QUOTED TEXT:

——————

There are many ways to create pipelines in Azure Machine Learning. This method uses a programmatic approach with the Python SDK (software development kit). This approach is ideal for developing pipelines and experimenting. For production, I recommend the CLI and the AML extension which helps create a production grade pipeline.
flowchart TB
subgraph pipeline with sdkv2
c1(data prep component) --> c2(training component)
end
The files are setup to follow a sequence of steps that mimic an ML workflow starting with p01.
p01_development.ipynb
Assuming role of mlops or ml engineer we have received a notebook that creates a ml model.
p02_refactor.py
-
We convert our notebook into a python script (.py) as pipelines jobs require scripts. However note, that I will ultimately create two scripts, one for each component found under the components folder.
-
To make things easier to manage we create functions from our steps.
-
This method also introduces the argparse package which is used to read data into the python script or any other input such as a parameter.
Note we have removed reference to our workspace and data filepaths.
flowchart LR
script:::bar --> notebook:::foobar --> component
classDef bar stroke:#0f0
classDef foobar stroke:#00f
We create components using two approaches, with Python SDK we define the structure of our component and another example we define a component with a yaml file.

——————

RECORDS PROVIDED:

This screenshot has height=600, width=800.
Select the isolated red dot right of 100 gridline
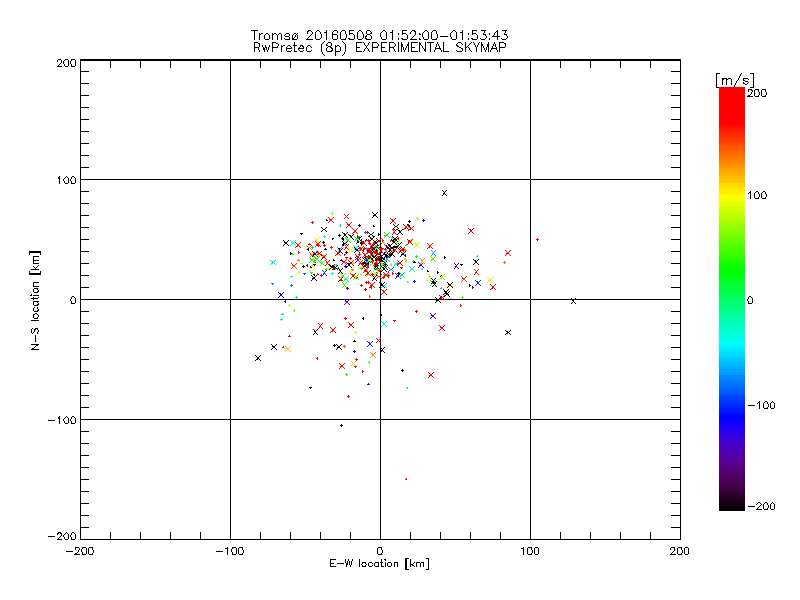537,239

——————

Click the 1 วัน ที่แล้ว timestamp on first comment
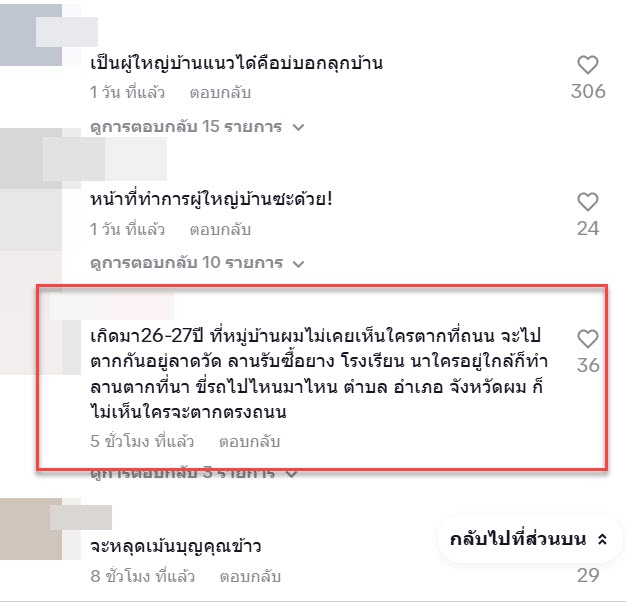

——————

WORK REQUIRED: Duplicate everything in the Azure Machine Learning pipelines text from "p01_development.ipynb" down to "the components folder.".

ANSWER TO THE TASK:
p01_development.ipynb
Assuming role of mlops or ml engineer we have received a notebook that creates a ml model.
p02_refactor.py
-
We convert our notebook into a python script (.py) as pipelines jobs require scripts. However note, that I will ultimately create two scripts, one for each component found under the components folder.